→ **Work to complete**
Please repeat the passage of the Blue Christmas reflection starting with "Blue Christmas" and going on through "life of prayer.", word for word.

→ **Source document**
-.-.-

Blue Christmas
Wednesday December 16, 2020The Rev. Nancy Talbot at Mount Seymour United Church
Jan Richardson is one of my favourite creative writers in the Christian tradition. I’ve used her poetry in sermons, at retreats and gatherings too many times to count over the course of my ministry. I have also found inspiration from her words in my personal life of prayer.
Jan came to love late in life, sharing only four short years of marriage with her husband Gary before he died tragically of a brain aneurysm.. Not surprisingly, Jan set out to heal the wound left in her heart by her husband’s death through her writing. The book she first published three years after Gary’s death includes these words in the introduction:
“Grief is piercingly particular. There is hardly any limit to the ways loss will find us, entering our lives not only through the death of someone we love but also through the myriad of others ways life can wrest from us what we have held dear. When grief does find us – however it finds us – it shapes itself precisely to the details of our lives. It fits itself to our habits and routines, our relationships, our priorities, what we have organized our lives around – all that makes us who we are in this world. Because of this, no one will know our grief as we do. No one will inhabit it in the same way we do. No one will entirely understand what it is like to live with our specific shattering.”*
Something I have noticed about this pandemic we are collectively enduring, is that from the beginning it’s consequences have impacted people in very particular ways. Back in March, there were those who relished the time the initial lock down provided for introspection and those who languished behind closed door with too much time for introspection. There were those who engaged in anticipatory grief declaring we were going to be in this for years to come, our world changed forever. And there were those living in denial thinking we would be done with it all by the end of April. As we approach the 25th of December, I am noticing similar patterns of particularity. Some are devastated that Christmas will not be what it has always been. Others are looking forward to a quiet Christmas without their extended family. And then there are those who are taking it all in stride and may not realize what they’ve lost until it’s gone.

-.-.-

Collected data entries

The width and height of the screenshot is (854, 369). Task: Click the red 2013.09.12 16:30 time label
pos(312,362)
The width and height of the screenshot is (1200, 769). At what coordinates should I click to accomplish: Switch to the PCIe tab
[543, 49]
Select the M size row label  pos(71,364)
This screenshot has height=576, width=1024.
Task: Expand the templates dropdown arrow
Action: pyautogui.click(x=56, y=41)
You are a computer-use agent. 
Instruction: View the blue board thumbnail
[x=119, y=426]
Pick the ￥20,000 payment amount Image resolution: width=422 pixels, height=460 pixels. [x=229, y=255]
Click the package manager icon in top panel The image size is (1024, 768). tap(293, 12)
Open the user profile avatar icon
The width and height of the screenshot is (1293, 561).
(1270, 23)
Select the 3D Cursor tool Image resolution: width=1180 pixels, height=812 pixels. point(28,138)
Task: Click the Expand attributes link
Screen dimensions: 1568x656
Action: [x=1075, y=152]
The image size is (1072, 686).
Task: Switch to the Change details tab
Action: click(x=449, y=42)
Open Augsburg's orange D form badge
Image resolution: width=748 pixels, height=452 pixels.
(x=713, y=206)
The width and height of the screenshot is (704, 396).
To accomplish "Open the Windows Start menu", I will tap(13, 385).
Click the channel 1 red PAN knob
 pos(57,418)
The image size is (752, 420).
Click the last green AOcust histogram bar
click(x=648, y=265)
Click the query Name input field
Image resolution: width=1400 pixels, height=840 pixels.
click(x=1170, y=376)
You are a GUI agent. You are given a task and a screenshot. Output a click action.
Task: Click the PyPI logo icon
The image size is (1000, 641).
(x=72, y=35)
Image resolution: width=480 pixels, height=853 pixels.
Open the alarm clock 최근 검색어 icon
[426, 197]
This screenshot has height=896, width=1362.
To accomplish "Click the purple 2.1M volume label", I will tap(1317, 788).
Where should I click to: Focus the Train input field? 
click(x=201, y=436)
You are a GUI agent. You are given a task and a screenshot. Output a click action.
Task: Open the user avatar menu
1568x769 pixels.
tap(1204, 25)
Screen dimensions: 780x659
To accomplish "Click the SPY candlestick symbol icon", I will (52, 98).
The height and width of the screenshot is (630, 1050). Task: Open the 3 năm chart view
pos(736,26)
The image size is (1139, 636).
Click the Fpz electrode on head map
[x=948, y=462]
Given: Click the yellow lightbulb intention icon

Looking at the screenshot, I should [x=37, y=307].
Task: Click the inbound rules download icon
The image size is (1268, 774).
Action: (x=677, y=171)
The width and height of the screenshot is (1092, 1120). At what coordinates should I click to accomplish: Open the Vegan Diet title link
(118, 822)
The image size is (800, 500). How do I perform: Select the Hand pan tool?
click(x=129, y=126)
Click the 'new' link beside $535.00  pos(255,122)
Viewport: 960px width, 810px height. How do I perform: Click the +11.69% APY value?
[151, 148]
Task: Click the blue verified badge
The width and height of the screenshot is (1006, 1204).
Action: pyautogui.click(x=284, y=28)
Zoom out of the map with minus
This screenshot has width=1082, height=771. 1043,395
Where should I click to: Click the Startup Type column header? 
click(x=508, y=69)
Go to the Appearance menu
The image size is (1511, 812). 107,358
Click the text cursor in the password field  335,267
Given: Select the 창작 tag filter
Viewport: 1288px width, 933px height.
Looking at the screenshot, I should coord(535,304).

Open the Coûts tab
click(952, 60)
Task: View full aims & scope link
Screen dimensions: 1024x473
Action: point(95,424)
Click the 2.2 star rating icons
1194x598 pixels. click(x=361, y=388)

-.-.-

→ **Response**
Blue Christmas
Wednesday December 16, 2020The Rev. Nancy Talbot at Mount Seymour United Church
Jan Richardson is one of my favourite creative writers in the Christian tradition. I’ve used her poetry in sermons, at retreats and gatherings too many times to count over the course of my ministry. I have also found inspiration from her words in my personal life of prayer.